Pianist Sunwook Kim performs Mendelssohn’s Piano Concerto No. 1 conducted by Kirill Karabits

– Felix Mendelssohn Piano Concerto No. 1 in G minor, Op. 25, 1831

Maestro Karabits plunged into the brisk and energetic opening, Sunwook Kim beginning within the instant, and the audience was swept into a vivid cascade of flowing octaves and “elasticated rhythms.” The Andante was performed with thoughtfulness and maturity, Kim expressing ardor and grace, a delicacy of technique coupled with firm control. The finale was emotional, ebullient, with Kim and the Chicago Symphony Orchestra bound together in a joyous riot of cascading notes interspersed with periods of reflective gravity.

– Felix Mendelssohn Capriccio brilliant in B Minor for Piano and Orchestra, Op. 22, 1832

The Capriccio brilliant is a charming and lyrical piece, and Kim gave a telling account of Mendelssohn’s “pianistic art.” The slow introductory Andante is comprised of a soft, simple and slightly sad melody, whose thoughtful, unhurried mood is immediately transformed via the Allegro con fuoco, starting with a  brisk, staccato cascade followed by a martial main theme, given and repeated. Next, in vivid contrast, in a burst of energetic musical ideas, the solo portion a showcase/display of technically demanding runs and octaves, the piece was brought home with a satisfying, lively finale. 

Maestro Kirill Karabits far right, acknowledges pianist Sunwook Kim, middle; with The Chicago Symphony Orchestra at Symphony Center, Chicago

– Witold Lutoslawski Concerto for Orchestra, 1950-54

After the intermission, and lasting but half an hour, Lutosławski’s Concerto for Orchestra was nonetheless the main event of this richly satisfying program.
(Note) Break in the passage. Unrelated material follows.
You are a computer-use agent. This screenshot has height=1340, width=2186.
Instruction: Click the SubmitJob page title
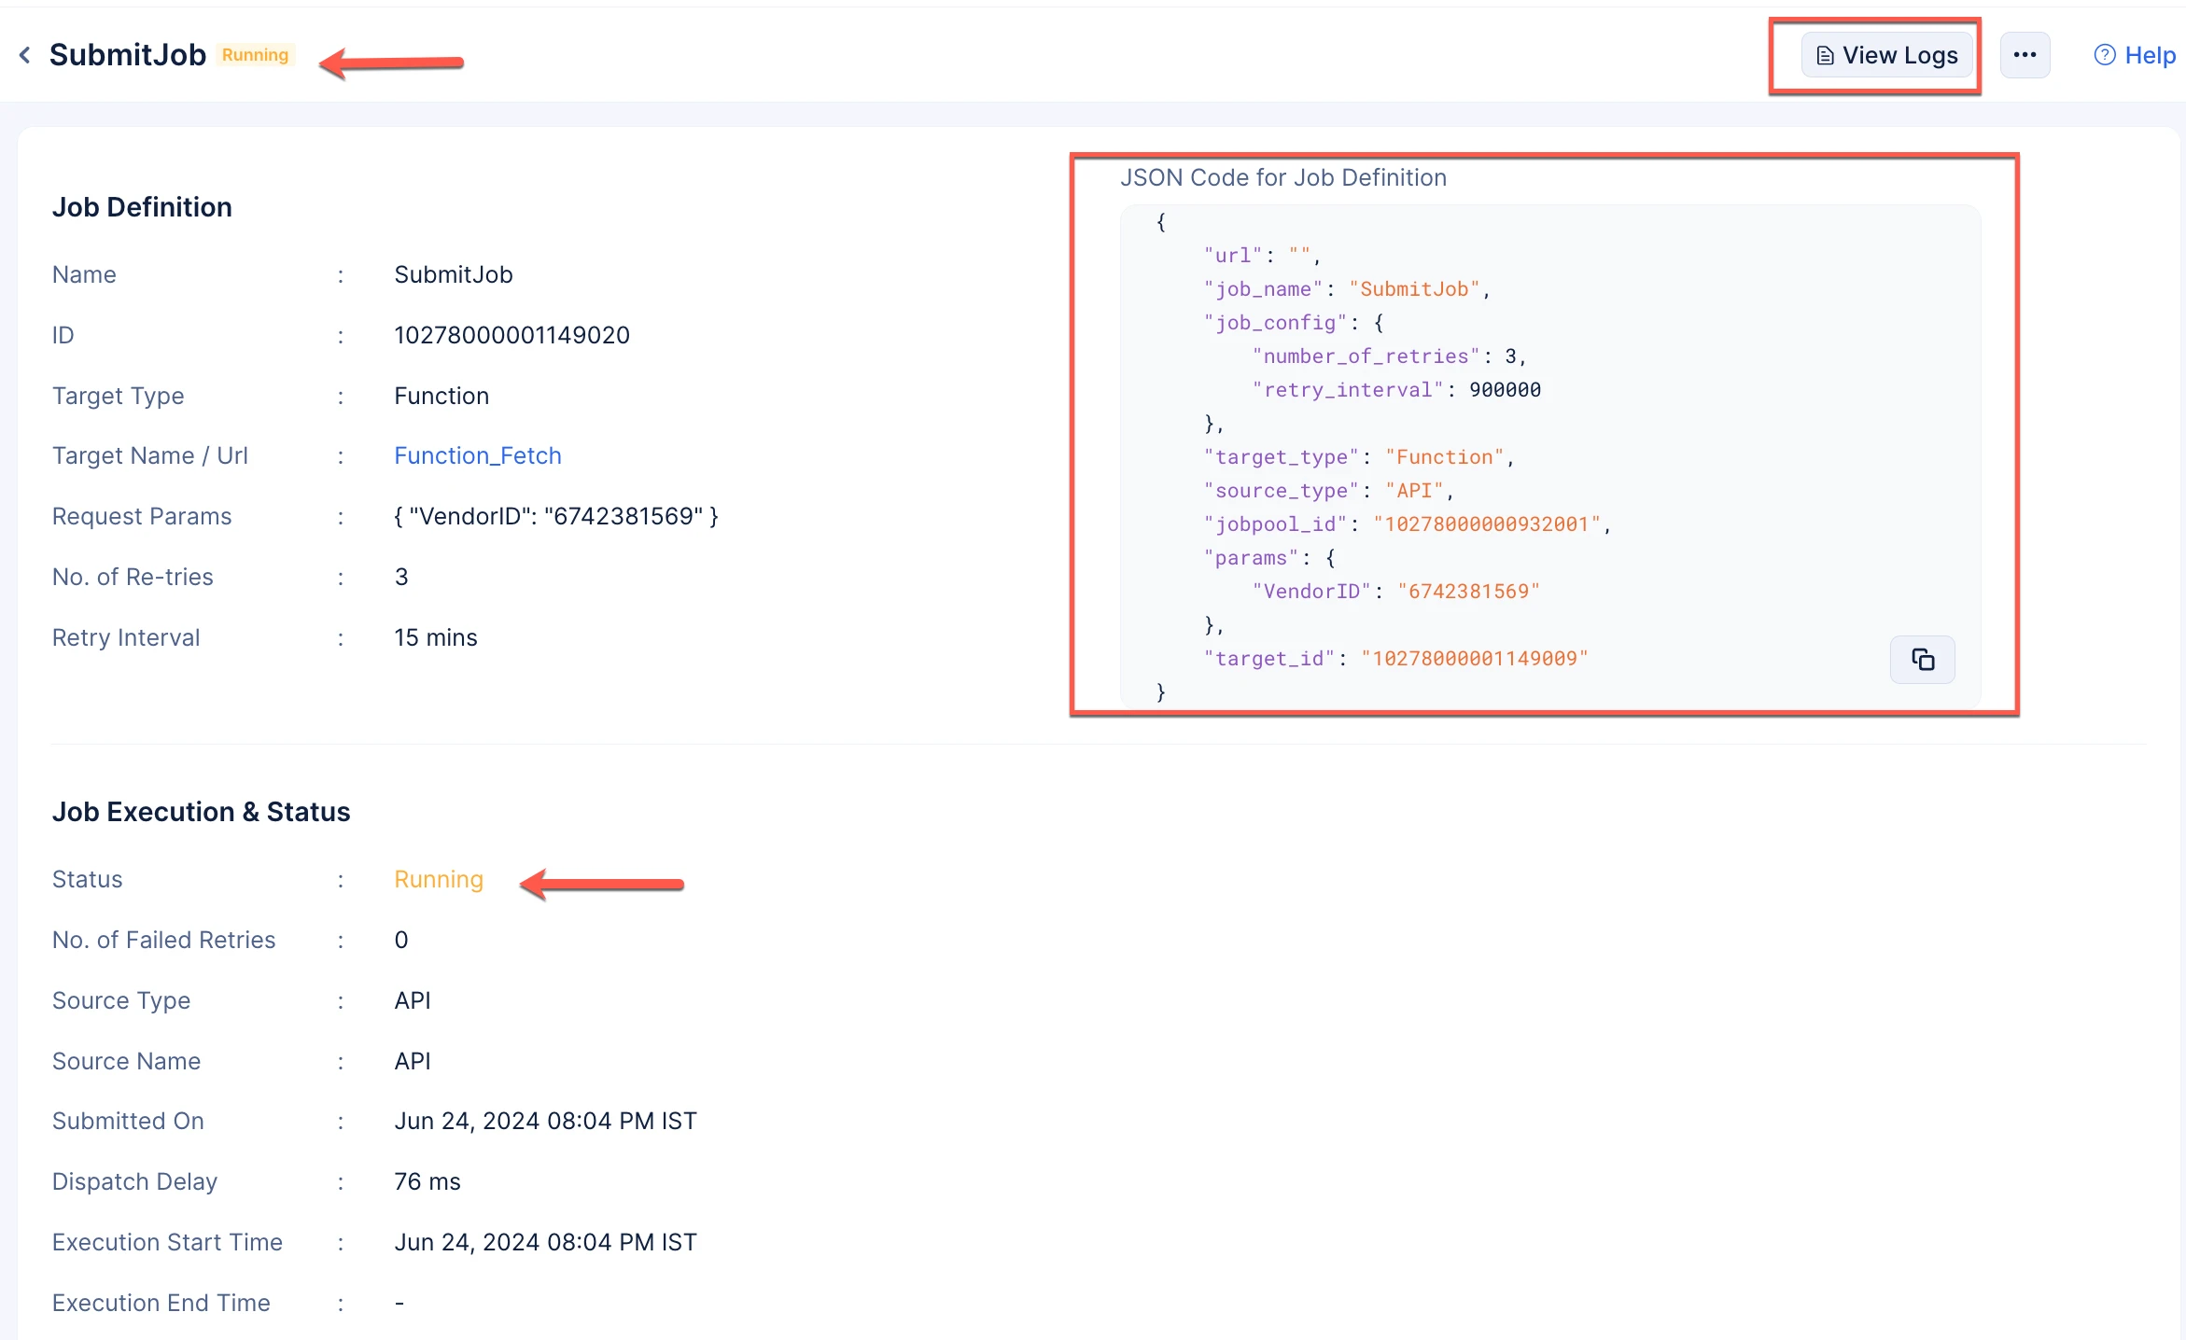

The dynamic and animated Karabits led a vivid high-spirited performance of exceptional playing, both individually and across the sections of the great Orchestra. As has been written recently, “He makes the most of the nuances of every Instrument.”

The piece is harmoniously varied, comprised of austere as well as colorful moments, combined this evening in a natural, persuasive flow. The first movement contains a truly beautiful folk melody that seems to weave and meander to a sensitive pulse of percussive timpani. As the movement closes, the theme appears to be repeated forever in chords that are long held; yet Karabits encouraged the solo instruments in a well blended to-and-fro.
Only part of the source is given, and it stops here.